- **Your objective**:
Express the part of the records that opens with the line containing "Viewport: 697px width, 540px height." and closes with the line containing "point(580,26)" as a two-column CSV with the columns request and answer. Give one row per request, put each field in quotes, replace line breaks with spaces, and leave out the pictures.

- **Stored records**:
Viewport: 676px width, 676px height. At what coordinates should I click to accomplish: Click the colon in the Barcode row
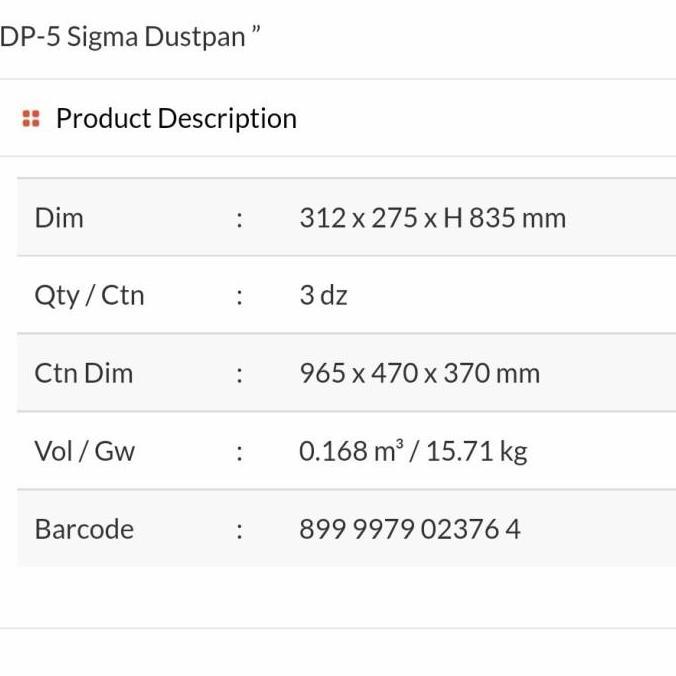point(239,530)
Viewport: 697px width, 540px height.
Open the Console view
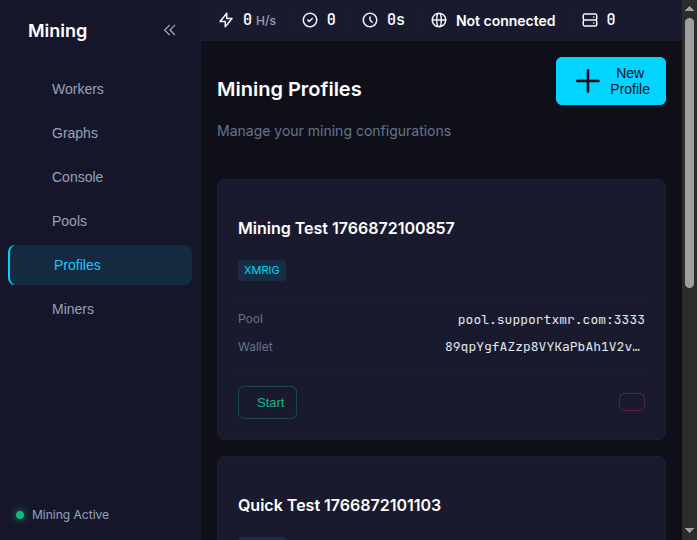coord(78,177)
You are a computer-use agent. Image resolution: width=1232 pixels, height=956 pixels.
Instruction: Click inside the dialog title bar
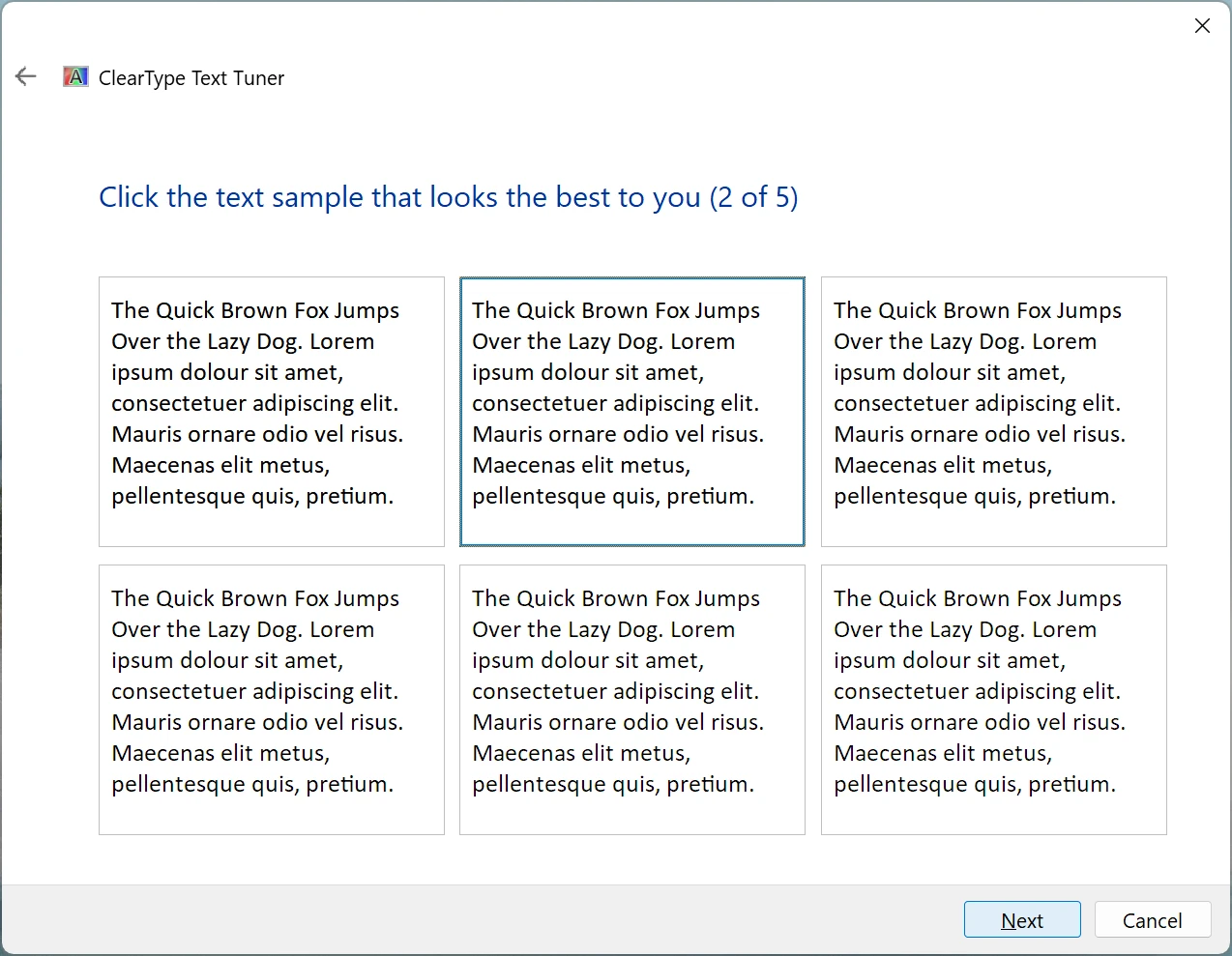point(580,26)
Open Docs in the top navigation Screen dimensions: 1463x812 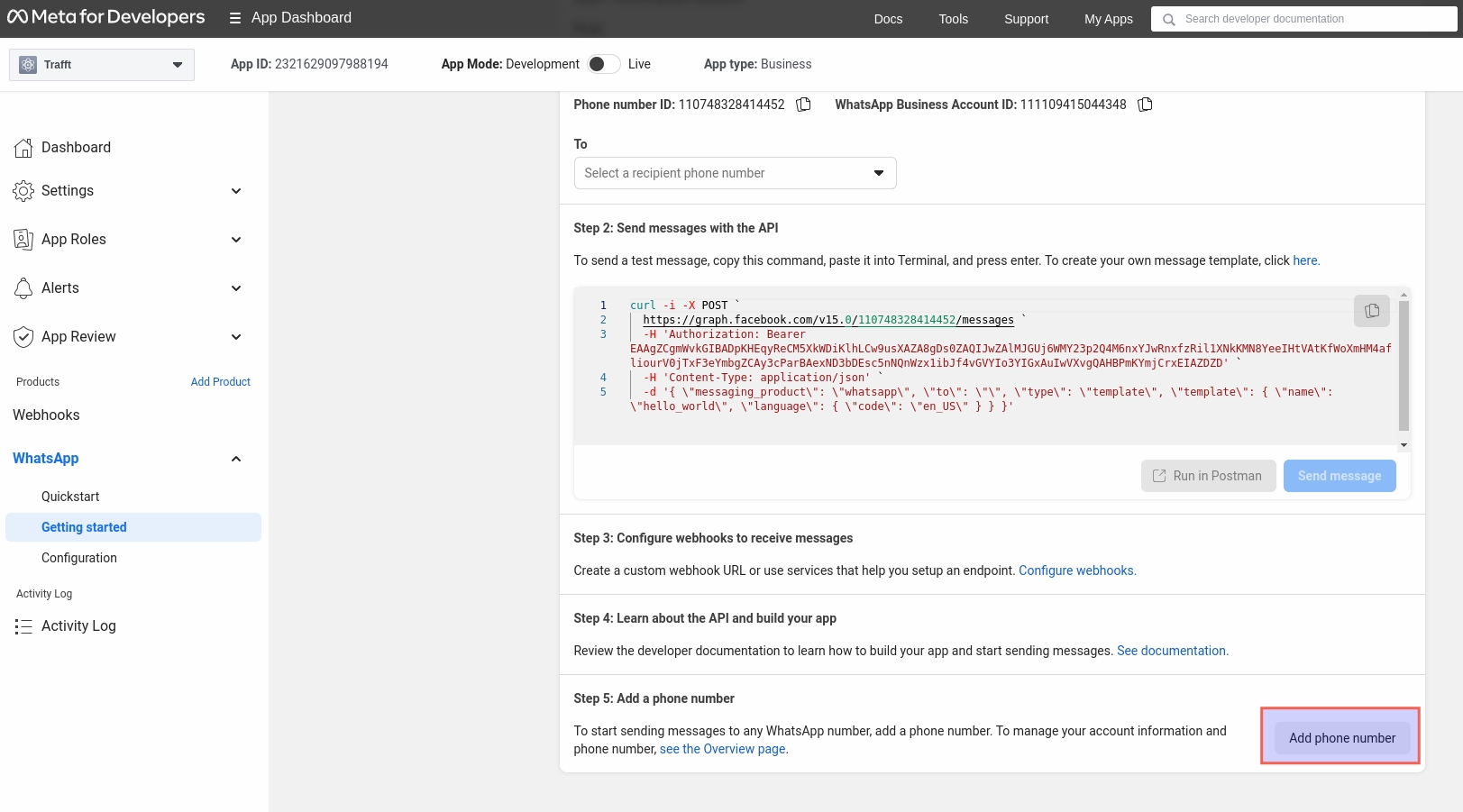point(887,19)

- **Answer to this problem**:
request,answer
"Viewport: 697px width, 540px height. Open the Console view","coord(78,177)"
"You are a computer-use agent. Image resolution: width=1232 pixels, height=956 pixels. Instruction: Click inside the dialog title bar","point(580,26)"